El anteproyecto de Ley Orgánica de medidas en materia de violencia vicaria no menciona a los animales de compañía
El Gobierno prepara un proyecto para definir jurídicamente la violencia vicaria: ¿Qué ocurrirá con las mascotas?
El anteproyecto de Ley Orgánica de medidas en materia de violencia vicaria no menciona a los animales de compañía
Francisco Ramón López -
01-10-2025 - 11:28 H -
min.
Esta semana, el Consejo de Ministros ha aprobado el anteproyecto de Ley Orgánica de medidas en materia de violencia vicaria, que se plantea tipificar esta forma de violencia como un delito autónomo.
El texto busca visibilizar, prevenir, sancionar y erradicar la violencia vicaria, modificando diversas normas como la Ley Orgánica de medidas de protección integral contra la violencia de género, el Código Penal, el Código Civil, la Ley Orgánica del Poder Judicial, la Ley Orgánica de Protección Jurídica del Menor y la Ley de Enjuiciamiento Civil.
Por el momento, el anteproyecto define jurídicamente la violencia vicaria como “aquella violencia que, con el objetivo de causar dolor o sufrimiento a las mujeres, puede ejercerse sobre los hijos e hijas o descendientes, personas menores de edad sujetas a su tutela o guarda y custodia, los ascendientes o hermanos y hermanas de esta, así como su pareja, aunque no exista convivencia”.
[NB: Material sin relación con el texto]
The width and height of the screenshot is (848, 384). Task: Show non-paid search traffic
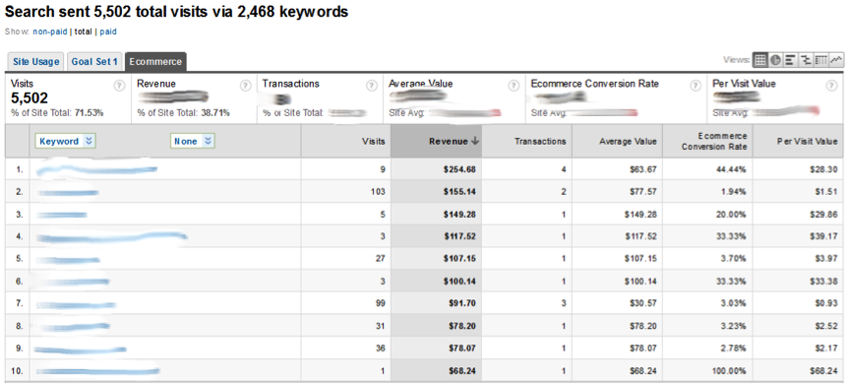point(50,32)
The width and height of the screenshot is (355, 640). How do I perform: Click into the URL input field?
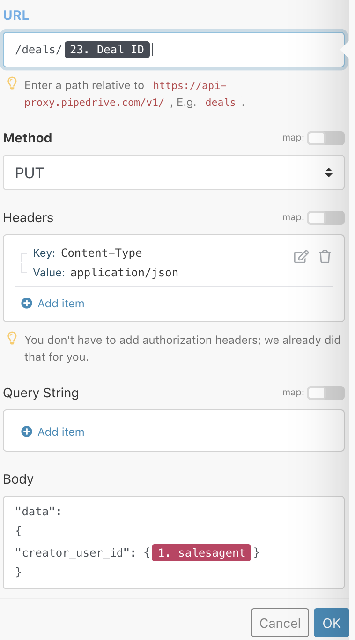click(x=174, y=50)
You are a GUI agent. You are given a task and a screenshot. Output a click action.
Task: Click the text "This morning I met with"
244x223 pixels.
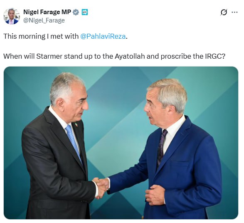tap(41, 36)
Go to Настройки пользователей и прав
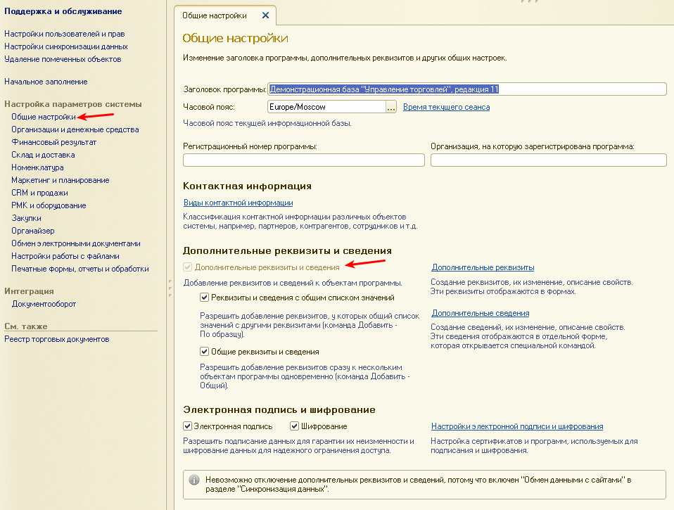This screenshot has width=674, height=510. click(65, 34)
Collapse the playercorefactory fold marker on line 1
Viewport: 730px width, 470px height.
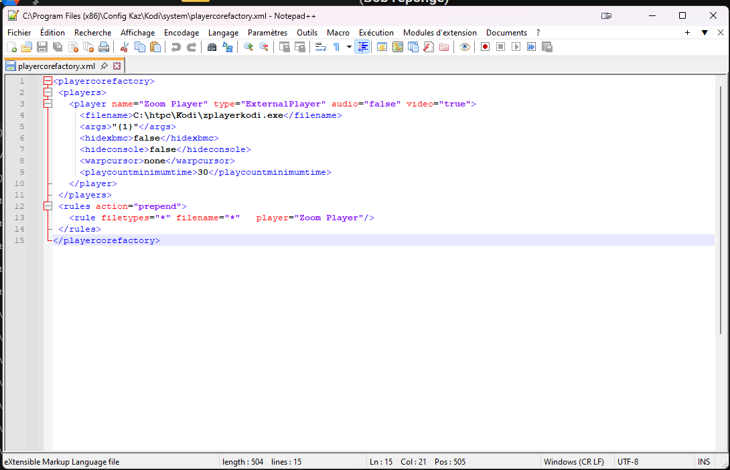click(48, 81)
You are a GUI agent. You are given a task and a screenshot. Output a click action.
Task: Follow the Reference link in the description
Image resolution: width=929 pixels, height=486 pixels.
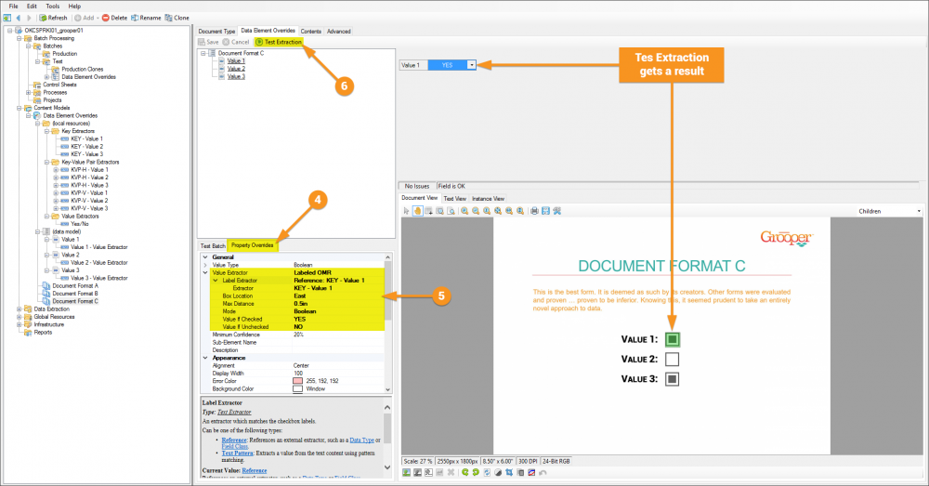[x=234, y=440]

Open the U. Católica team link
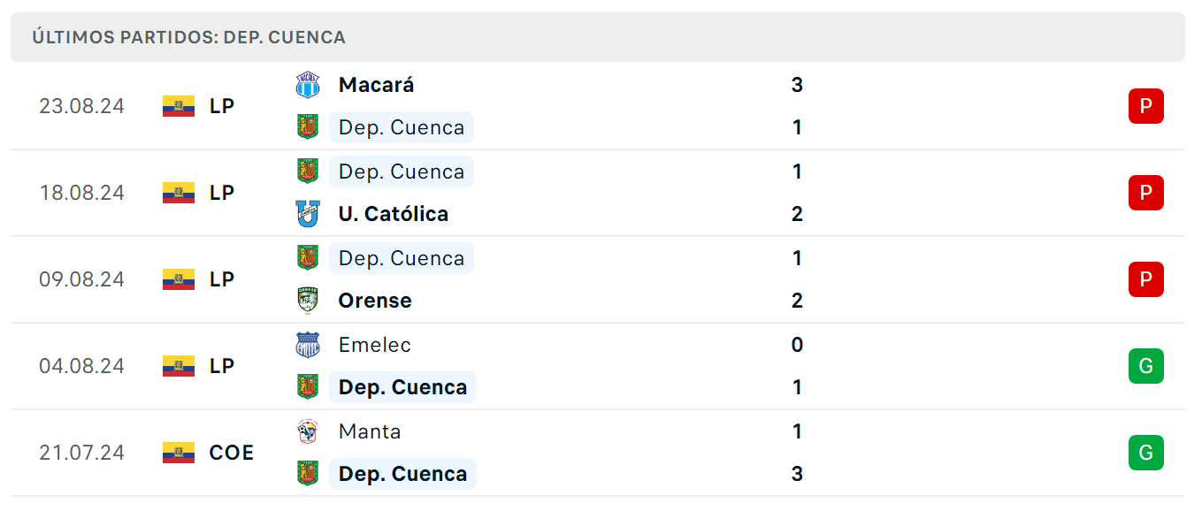point(394,214)
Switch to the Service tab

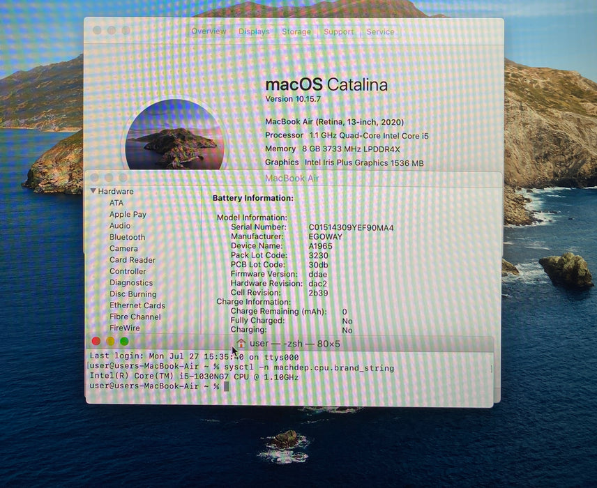(380, 31)
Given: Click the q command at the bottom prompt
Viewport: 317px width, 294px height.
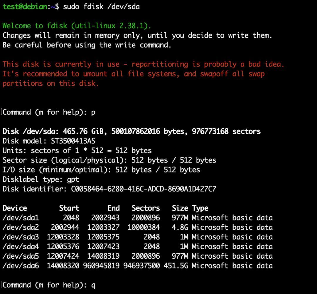Looking at the screenshot, I should tap(94, 285).
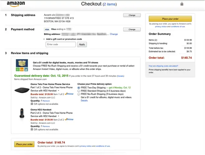Collapse the gift card or promotion code section

coord(44,39)
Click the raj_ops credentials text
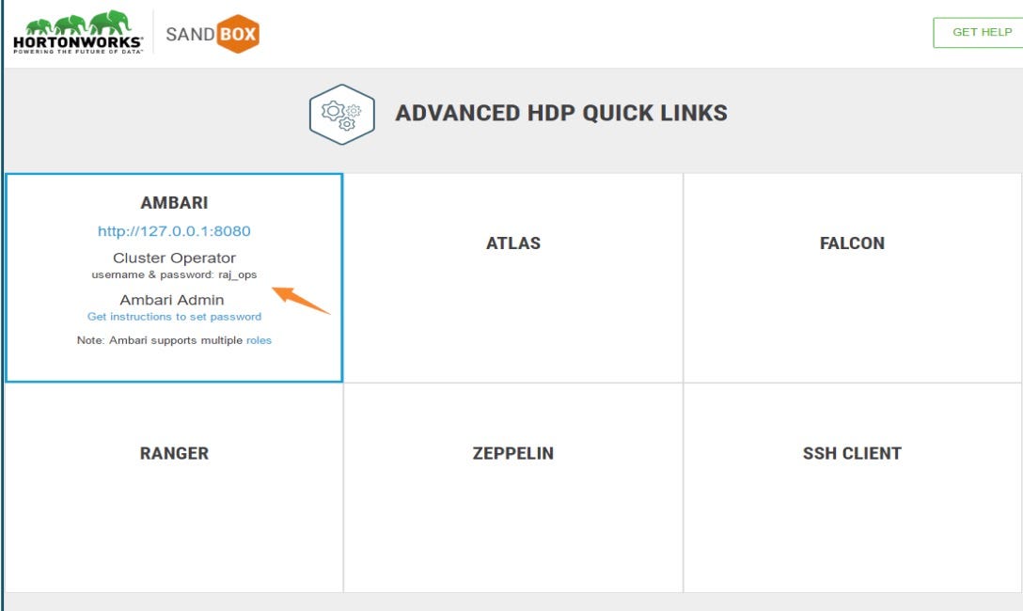This screenshot has height=611, width=1023. (x=176, y=275)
De este modo, amplía el elenco de víctimas recogido hasta ahora, pero no menciona a los animales de compañía. Y es que la primera investigación realizada en España con datos cruzados sobre violencia de género y maltrato animal ya apuntaba a que más del 85% de las víctimas de violencia machista con animales de compañía manifiestan que su animal también es maltratado por su agresor.
De hecho, recientemente, en Las Palmas de Gran Canaria, el Juzgado de Violencia sobre la Mujer número 2 dictó una sentencia en la que, aplicando la perspectiva de género, consideró que la muerte de un perro fue utilizada como instrumento para menoscabar la integridad psíquica de una mujer.
La sentencia señaló expresamente que se trataba de un caso de “violencia vicaria sobre animal de compañía”, lo que refuerza, en palabras de la resolución, “la necesidad de una respuesta punitiva agravada y de medidas de protección eficaces”.
De esta manera, el fallo relacionó el delito de maltrato animal tipificado en el artículo 340 bis 3 del Código Penal con el delito de maltrato psicológico del artículo 153.1, y el acusado fue condenado a 12 meses y un día de prisión —pena suspendida al no tener antecedentes y ser inferior a dos años— y a la prohibición de acercarse o comunicarse con la víctima durante dos años y un día.
Por todo ello, este anteproyecto y esta resolución judicial abren un interrogante de cara a su recorrido legislativo y eventual aplicación futura: ¿en qué posición queda este antecedente judicial si la definición jurídica de violencia vicaria no incluye a los animales de compañía?